Musk should therefore confirm his intention to take control of Twitter during this general meeting. A person familiar with the issue told the Wall Street Journal that the billionaire is also expected to clarify recent comments on telecommuting at the meeting and to address aspects of his Twitter strategy.

You are here (-8.5%) is rising during that time its prices to cope with rising costs, many sources indicate. The electric vehicle designer has raised prices on all models in the United States, facing supply problems.

Meta Platforms (-5%). This was announced on Thursday by the Agency for Protection of Competition Meta, a former Facebook, has pledged to end practices that could cause concern in the French advertising market. Therefore, the Competition Agency accepts these obligations of the Mark Zuckerberg Group in order to modify its practice. Bloomberg notes that this allows Matt to avoid heavy fines after he offered to respond to French antitrust concerns about his online advertising market.

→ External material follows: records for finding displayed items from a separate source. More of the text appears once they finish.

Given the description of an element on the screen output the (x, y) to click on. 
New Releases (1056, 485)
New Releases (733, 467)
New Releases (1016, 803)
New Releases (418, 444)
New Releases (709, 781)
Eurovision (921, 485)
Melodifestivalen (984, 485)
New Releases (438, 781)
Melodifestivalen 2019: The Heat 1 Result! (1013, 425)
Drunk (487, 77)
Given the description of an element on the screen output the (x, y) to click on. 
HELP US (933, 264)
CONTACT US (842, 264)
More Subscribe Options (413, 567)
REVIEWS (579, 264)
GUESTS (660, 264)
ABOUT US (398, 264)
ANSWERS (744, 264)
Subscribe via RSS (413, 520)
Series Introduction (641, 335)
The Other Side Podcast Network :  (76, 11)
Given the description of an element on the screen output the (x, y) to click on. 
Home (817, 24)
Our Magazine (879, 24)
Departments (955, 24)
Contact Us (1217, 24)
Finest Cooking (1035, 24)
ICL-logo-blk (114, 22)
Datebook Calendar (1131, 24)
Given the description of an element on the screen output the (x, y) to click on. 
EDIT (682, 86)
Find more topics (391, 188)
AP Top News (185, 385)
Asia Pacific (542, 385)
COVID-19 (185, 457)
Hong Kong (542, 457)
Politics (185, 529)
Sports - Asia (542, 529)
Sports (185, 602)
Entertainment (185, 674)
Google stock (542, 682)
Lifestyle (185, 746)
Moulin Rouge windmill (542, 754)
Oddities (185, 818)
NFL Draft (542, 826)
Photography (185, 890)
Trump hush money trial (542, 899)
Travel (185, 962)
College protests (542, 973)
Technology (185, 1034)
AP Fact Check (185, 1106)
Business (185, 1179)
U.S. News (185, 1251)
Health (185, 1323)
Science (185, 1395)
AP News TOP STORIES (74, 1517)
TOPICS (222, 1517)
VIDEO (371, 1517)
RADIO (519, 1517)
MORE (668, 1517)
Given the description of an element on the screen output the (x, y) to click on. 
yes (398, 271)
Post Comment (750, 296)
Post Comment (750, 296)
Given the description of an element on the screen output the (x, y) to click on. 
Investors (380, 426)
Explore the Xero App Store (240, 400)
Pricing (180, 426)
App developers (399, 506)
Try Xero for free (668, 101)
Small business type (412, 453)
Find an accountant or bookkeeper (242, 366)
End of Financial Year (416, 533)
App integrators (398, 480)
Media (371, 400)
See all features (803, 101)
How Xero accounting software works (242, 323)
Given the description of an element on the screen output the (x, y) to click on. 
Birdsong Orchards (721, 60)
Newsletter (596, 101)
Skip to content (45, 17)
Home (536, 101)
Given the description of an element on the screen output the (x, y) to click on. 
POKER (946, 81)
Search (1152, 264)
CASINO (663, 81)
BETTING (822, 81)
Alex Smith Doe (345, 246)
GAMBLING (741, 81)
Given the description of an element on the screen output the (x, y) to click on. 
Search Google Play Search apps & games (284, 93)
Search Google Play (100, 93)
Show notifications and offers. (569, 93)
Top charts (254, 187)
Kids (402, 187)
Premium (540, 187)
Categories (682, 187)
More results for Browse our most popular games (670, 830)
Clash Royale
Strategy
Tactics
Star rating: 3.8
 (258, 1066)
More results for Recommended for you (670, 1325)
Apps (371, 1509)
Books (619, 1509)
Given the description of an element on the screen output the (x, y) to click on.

Meta, Google (Alphabet), Twitter and Microsoft agreed on Thursday to tighten their policy against “fake news”, under pressure from the European Union, which threatens sanctions in the event of non-compliance with a revised version of its code of best practice. on misinformation introduced in 2018. About 30 signatories have pledged to abide by the regulation, the European Commission said.

McDonald’s (-1.5%), the American fast food giant, would approve, his lawyers claim, the proposal of the prosecutor’s office in France to pay a fine of 1.245 billion euros. A fine would allow the group to avoid criminal proceedings for tax evasion between 2009 and 2020 in France.